There were people struggling before, of course. Capitalism and poverty always go together; but post-2008 the numbers and proportion of the population experiencing daily pressure on their budgets increased dramatically.[1] Jobs were no longer plentiful. Part-time employment, even self-employment, on low/subsistence wages became commonplace.[2] Semi-skilled workers who a generation before had left school and found good paying jobs in readily-available manufacturing plants suddenly found those jobs in short supply, and their equivalents in the service sector – if there at all – significantly less well paid.[3] The burden of that unexpected adjustment fell particularly on the young as the unspoken deal, which they spent their teenage years expecting to be theirs for the taking in their young adulthood, suddenly evaporated before their eyes. In the United States, for example, instead of guaranteed employment, a high-school diploma brought for many only systematic exclusion from the paid labor force.[4] Instead of high-paying jobs, four years at college for many middle-class children brought them only record levels of student debt.[5] And instead of living independently and even buying a first property, even many of the more privileged children of the late baby boomers often found themselves as academically qualified as their parents but still living at home![6]
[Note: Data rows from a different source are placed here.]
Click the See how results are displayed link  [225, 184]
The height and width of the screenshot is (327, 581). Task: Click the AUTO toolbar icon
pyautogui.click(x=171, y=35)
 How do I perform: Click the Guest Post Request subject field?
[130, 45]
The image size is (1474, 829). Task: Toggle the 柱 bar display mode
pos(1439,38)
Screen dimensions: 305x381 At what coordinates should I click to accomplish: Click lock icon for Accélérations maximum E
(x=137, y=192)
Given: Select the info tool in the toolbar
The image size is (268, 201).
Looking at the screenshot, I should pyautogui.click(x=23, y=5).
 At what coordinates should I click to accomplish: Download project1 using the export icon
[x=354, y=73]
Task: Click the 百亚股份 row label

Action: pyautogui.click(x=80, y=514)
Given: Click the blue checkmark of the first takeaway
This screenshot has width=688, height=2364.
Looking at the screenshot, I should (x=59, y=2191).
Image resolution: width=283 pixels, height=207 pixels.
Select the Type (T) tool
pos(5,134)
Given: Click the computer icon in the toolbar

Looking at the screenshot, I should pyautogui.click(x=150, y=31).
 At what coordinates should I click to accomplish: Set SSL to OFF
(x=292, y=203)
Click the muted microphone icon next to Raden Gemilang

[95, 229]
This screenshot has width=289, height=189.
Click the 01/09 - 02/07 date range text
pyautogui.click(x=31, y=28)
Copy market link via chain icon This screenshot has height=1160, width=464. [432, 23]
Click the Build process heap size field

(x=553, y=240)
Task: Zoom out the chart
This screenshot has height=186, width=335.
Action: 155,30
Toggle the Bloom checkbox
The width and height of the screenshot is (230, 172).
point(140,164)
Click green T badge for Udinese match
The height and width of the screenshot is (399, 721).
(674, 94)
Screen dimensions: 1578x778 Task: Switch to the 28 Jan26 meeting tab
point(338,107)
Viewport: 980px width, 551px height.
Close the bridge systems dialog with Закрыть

The financial crisis and its aftermath left, that is, a working class in or on the edge of poverty; a middle class economically squeezed as it had not been in living memory; and an entire generation of millennials facing a lower rate of social mobility than their grandparents enjoyed in 1970, and a lower rate of house purchase than any time since the 1970s. Politics could not be “business as usual” in the wake of so sharp a break with previous experience and expectations; and contemporary politics in both Washington and London these days is not “business as usual.” Amid the existing array of familiar political faces and options, new political forces are in play whose significance and potential need now to be understood.
II
When the assumptions of a whole generation are thrown into question in this fashion, it is only to be expected that the politics of that generation should also begin to change. Yet what is intriguing in our present circumstances is how modest those changes have thus far proved to be amongst the particularly deprived and exploited in both economies, and how little traction the recession has given the Democratic Left among its traditional constituencies. It is as though being poor – and particularly poor and black – in both the US and the UK is so deeply entrenched in the way the economies and societies function that not even an intensification of that poverty can do more than trigger an occasional outburst of urban rioting of the kind witnessed in parts of London in 2011 and in Missouri in 2014.[7] And it is though the bulk of American labor has given up even the fight to join a trade union, let alone to use it for progressive political purposes. At least low-paid American retail workers are in revolt, but even they stand so often isolated and alone.
What is also intriguing is how, so far at least, the millennial generation have stayed off the streets. Some of them were there briefly in the “Occupy Wall Street” demonstrations, but in the main millennials seem too overwhelmed by the daily struggle to find work, wages and even a career to do more than vote with their feet, staying away from a mainstream politics that offers them nothing immediate to ease their conditions.[8] Where the politics have changed, and where unexpectedly a right-wing populism has established deep roots in both political systems, is among white adults – the bulk of whom are now already middle-aged or older. Right now we are seeing the coming together of a white working class that feels threatened by labor market competition from the next generation of immigrants, and a white lower middle class struggling to avoid slipping back into the ranks of the nearly poor. Angry white men seem particularly significant participants in all of this:[9] sustaining a profound Tea Party challenge to main-stream Republicans in the United States, and enabling UKIP to win a larger percentage of the popular vote than did any of the other three main political parties contesting the UK’s European elections in May.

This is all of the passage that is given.